À l’horizon 2009-2010, le travail de Sandrine Pelletier, jusqu’alors concentré sur le dessin et la broderie, prend un tournant décisif. Délaissant aiguille et crayon, elle s’arme désormais d’un briquet et se confronte aux arts du feu : céramique, verre et bois brûlé.

En véritable pyromane des poncifs techniques et esthétiques, Sandrine Pelletier pousse chacun de ses nouveaux médiums à leurs points de ruptures. De l’expérience de ces derniers va se dégager un élément désormais crucial pour elle : l’accident. Bois calciné, verre fondu et brisé ou sur le point de l’être, céramique noircie vont développer le langage de l’artiste dans des directions qui ne feront l’impasse ni sur la figuration ni sur l’abstraction et le conceptuel.

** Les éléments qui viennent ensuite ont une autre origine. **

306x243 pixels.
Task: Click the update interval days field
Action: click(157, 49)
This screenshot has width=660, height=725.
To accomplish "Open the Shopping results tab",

L’atelier qu’elle occupe au Caire en 2012, juste après le printemps arabe qui a bouleversé le pays, a sans aucun doute lui aussi eu un impact durable sur sa manière de travailler et sur ses références. De nouvelles muses surgissent en la jeunesse alternative cairote. De cette rencontre avec des codes inattendus dans un pays arabe vont surgir bon nombre de dessins au fusain qui sont regroupés dans un ouvrage produit et relié en Egypte. Toute la nouvelle grammaire de l’artiste y figure. On y trouve ainsi des références aux rituels, aux légendes et à l’exotisme mais aussi un intérêt nouveau pour la métamorphose, l’éphémère et l’accidentel. Ses constructions urbaines en bois réunissent ces nouveaux intérêts. La fragilité et la patine du temps cohabitent dans ces nouvelles architectures calcinées tels Nafas (2012), anamor-phoses directement inspirées des motifs islamiques, ou Emergences (2014) et Only the Ocean is Pacific (2015).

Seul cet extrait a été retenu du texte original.